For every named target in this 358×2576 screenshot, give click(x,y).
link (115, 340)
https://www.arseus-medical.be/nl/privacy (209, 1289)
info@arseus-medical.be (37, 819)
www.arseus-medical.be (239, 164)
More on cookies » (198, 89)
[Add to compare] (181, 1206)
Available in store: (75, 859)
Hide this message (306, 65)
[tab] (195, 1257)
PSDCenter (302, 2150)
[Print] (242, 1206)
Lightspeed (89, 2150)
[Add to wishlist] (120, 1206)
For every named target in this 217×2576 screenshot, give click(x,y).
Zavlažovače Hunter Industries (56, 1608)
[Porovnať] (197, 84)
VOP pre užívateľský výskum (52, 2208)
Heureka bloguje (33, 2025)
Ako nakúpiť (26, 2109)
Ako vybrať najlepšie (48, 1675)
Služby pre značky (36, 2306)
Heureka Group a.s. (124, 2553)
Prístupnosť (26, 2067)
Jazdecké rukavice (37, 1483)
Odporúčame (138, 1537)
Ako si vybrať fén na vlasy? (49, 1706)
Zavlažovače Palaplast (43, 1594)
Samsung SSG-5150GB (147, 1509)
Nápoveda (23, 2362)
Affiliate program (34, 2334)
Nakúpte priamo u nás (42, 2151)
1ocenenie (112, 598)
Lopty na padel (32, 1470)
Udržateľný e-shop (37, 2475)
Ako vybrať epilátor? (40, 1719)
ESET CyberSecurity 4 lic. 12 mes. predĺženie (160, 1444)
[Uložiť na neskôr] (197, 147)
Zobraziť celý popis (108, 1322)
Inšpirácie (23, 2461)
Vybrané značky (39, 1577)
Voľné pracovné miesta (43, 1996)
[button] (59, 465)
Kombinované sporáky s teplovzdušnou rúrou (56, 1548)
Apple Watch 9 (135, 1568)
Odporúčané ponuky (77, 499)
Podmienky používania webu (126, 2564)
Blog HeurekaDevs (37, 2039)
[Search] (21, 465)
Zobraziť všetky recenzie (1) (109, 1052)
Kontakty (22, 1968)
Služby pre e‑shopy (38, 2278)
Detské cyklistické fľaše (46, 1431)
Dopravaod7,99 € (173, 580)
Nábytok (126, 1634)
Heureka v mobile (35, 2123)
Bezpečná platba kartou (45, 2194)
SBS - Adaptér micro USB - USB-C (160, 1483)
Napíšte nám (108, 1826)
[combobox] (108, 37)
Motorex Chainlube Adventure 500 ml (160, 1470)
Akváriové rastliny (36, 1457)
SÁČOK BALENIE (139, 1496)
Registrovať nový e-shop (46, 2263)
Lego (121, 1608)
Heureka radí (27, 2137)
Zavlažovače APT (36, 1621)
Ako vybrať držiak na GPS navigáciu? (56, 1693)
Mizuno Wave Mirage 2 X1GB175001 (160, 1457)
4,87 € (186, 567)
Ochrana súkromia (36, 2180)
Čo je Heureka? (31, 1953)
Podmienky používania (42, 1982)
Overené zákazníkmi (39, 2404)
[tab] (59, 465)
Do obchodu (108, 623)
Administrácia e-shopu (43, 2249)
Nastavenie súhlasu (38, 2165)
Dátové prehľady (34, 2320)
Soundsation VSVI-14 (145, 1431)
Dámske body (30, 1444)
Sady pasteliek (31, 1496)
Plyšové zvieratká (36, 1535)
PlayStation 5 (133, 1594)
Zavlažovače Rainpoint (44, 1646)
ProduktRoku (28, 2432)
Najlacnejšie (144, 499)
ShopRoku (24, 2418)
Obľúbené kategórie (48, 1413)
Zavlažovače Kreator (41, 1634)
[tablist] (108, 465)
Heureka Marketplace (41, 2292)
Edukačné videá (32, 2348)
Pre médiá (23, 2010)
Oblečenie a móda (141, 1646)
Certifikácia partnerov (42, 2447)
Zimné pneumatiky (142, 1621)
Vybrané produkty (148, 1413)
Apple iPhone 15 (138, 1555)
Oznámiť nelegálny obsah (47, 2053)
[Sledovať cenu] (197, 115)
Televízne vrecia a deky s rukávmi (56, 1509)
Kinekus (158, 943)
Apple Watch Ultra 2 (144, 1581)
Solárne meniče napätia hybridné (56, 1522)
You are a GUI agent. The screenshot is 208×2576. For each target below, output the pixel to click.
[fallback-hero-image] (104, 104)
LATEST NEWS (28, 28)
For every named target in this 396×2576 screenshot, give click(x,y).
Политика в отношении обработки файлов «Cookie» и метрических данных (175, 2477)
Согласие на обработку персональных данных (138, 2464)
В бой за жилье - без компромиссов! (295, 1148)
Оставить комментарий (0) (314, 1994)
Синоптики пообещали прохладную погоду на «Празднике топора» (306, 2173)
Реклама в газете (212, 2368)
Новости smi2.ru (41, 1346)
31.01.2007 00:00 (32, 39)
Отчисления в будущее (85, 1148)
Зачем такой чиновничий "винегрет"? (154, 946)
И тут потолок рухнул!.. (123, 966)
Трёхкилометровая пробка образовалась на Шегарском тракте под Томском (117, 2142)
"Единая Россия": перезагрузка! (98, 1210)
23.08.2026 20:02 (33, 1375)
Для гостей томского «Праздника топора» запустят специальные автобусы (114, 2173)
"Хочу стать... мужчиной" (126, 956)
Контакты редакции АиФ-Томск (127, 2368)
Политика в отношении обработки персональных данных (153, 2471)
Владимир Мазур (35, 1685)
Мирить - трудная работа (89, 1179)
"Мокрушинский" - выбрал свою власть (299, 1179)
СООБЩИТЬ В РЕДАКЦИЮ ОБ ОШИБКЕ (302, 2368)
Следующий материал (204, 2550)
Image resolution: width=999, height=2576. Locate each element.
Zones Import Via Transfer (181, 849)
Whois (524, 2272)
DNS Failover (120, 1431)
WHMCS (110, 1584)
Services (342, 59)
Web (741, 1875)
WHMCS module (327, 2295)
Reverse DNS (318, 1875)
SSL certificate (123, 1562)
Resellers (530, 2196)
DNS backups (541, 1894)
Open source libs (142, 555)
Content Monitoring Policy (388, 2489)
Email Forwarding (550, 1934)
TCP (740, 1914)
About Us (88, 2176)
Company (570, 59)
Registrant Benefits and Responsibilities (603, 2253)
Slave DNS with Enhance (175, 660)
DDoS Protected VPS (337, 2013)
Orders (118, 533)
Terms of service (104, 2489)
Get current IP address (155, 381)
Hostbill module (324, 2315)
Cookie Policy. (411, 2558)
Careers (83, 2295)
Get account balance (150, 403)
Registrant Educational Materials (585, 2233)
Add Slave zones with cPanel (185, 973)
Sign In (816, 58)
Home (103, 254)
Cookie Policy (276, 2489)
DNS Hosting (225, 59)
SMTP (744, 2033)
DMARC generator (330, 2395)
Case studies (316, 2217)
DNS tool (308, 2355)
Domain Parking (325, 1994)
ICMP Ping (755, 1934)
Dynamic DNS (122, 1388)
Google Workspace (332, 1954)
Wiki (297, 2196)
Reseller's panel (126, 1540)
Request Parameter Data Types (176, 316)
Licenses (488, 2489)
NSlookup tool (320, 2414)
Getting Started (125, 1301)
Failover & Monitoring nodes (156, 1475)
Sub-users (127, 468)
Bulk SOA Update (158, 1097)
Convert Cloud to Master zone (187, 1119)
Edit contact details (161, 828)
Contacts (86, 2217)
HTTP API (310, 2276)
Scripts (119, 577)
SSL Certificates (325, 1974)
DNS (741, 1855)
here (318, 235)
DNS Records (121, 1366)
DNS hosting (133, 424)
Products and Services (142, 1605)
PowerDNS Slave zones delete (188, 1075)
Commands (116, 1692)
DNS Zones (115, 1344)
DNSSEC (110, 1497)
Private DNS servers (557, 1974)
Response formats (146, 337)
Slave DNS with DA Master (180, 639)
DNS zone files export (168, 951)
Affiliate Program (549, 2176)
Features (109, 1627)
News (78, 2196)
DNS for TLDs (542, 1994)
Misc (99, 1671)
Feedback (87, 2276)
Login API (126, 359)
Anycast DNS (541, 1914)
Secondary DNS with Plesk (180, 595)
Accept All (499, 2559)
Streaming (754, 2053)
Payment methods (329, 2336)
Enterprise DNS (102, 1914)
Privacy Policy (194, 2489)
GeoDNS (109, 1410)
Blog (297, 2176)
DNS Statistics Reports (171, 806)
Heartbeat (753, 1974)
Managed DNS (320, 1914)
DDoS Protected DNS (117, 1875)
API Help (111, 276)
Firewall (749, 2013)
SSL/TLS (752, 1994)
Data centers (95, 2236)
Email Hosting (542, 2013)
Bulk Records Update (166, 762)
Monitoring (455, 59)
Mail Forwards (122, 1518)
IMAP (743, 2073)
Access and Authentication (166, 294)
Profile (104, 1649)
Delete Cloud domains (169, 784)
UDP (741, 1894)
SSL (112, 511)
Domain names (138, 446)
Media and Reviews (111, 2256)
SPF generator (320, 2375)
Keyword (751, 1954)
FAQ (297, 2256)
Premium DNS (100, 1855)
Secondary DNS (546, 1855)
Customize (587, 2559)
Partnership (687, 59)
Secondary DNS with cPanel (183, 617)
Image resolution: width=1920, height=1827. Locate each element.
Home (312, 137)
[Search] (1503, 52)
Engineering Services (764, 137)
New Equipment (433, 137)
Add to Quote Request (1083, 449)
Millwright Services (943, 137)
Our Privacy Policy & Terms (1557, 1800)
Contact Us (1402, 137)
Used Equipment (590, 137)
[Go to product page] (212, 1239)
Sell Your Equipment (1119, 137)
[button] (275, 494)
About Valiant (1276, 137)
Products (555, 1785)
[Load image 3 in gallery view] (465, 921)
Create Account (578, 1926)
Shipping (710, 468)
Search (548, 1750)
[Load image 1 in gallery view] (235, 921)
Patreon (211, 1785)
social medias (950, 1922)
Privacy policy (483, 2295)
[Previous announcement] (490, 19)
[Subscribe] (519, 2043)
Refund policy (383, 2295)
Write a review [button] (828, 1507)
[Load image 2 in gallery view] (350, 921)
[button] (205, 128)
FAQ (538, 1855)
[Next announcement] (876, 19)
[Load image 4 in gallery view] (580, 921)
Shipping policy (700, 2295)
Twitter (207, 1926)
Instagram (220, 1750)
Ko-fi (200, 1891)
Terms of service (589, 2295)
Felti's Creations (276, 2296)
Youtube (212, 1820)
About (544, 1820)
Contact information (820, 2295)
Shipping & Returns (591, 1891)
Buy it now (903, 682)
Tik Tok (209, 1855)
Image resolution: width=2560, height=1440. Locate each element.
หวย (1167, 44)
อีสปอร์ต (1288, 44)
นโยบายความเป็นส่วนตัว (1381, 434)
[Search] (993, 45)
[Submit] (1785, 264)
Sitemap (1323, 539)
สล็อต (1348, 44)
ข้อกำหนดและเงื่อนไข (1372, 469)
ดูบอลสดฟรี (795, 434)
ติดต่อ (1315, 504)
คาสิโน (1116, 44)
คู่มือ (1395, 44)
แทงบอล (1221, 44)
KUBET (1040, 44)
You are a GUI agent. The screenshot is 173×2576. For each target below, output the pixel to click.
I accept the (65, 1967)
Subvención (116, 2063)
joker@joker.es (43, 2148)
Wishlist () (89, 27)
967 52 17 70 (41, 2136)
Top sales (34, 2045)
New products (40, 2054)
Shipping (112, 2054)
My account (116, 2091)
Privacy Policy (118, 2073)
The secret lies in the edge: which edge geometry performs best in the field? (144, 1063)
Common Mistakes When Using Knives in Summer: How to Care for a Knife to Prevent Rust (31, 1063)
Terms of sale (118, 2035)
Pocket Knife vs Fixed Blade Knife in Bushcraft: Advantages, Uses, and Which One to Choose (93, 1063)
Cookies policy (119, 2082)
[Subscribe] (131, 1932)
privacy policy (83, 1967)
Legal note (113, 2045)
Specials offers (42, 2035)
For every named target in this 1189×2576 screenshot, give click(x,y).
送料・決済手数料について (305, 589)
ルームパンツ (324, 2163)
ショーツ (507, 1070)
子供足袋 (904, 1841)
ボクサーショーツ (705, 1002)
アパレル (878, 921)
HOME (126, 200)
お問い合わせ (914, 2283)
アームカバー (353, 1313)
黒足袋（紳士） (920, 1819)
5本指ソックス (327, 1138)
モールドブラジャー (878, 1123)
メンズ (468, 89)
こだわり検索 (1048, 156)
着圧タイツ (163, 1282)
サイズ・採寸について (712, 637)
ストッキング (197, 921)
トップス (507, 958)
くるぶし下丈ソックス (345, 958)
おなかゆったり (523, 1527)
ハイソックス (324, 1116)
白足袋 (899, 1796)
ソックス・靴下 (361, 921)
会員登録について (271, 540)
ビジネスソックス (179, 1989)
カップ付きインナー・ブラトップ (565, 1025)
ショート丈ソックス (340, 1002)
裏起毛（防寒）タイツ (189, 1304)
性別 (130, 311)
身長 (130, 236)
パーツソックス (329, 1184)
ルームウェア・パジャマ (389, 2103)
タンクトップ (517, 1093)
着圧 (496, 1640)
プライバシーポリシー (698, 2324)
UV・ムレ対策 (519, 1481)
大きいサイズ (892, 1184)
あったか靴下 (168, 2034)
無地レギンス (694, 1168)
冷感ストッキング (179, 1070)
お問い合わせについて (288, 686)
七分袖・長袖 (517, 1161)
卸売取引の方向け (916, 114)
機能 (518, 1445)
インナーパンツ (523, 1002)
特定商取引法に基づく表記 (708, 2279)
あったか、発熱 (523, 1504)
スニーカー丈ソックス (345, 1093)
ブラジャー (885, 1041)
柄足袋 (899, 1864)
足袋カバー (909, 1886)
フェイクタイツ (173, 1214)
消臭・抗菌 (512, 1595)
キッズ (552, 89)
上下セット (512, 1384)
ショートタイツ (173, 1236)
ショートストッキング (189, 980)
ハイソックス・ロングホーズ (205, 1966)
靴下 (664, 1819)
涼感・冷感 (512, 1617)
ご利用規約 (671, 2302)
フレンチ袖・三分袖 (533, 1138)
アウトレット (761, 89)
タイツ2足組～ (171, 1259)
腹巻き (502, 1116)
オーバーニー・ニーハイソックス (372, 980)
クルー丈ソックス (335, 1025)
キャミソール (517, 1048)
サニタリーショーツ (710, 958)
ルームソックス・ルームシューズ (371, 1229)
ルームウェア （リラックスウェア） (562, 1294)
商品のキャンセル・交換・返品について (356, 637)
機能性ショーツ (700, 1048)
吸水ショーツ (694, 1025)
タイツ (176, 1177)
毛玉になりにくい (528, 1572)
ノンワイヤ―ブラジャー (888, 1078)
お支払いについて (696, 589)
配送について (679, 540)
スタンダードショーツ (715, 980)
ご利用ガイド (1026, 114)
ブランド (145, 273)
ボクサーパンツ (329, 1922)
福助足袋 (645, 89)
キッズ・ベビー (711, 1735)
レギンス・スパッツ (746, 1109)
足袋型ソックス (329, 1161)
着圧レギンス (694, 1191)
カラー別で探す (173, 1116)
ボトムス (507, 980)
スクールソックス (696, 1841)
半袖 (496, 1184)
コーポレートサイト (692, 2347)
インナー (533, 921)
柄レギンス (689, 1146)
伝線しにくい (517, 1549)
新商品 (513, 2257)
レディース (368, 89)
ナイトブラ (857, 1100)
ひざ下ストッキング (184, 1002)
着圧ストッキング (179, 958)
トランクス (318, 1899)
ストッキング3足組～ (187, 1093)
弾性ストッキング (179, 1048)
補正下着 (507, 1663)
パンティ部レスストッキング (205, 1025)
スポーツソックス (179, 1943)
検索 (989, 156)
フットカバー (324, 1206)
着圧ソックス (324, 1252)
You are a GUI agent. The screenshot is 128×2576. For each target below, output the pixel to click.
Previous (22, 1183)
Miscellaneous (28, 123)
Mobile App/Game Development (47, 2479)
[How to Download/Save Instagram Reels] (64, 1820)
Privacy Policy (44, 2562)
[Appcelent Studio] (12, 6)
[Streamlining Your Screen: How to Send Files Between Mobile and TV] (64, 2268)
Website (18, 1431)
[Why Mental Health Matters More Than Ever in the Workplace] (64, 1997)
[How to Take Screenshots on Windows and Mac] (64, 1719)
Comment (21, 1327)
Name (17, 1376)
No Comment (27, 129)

**EXERCISE:** Look above for the line holding "スクールソックス (696, 1841)" and the line holding "着圧ソックス (324, 1252)". Retype both, and every line between them, word for word and nothing else.

**RESULT FOR THIS TASK:**
スクールソックス (696, 1841)
半袖 (496, 1184)
コーポレートサイト (692, 2347)
インナー (533, 921)
柄レギンス (689, 1146)
伝線しにくい (517, 1549)
新商品 (513, 2257)
レディース (368, 89)
ナイトブラ (857, 1100)
ひざ下ストッキング (184, 1002)
着圧ストッキング (179, 958)
トランクス (318, 1899)
ストッキング3足組～ (187, 1093)
弾性ストッキング (179, 1048)
補正下着 (507, 1663)
パンティ部レスストッキング (205, 1025)
スポーツソックス (179, 1943)
検索 (989, 156)
フットカバー (324, 1206)
着圧ソックス (324, 1252)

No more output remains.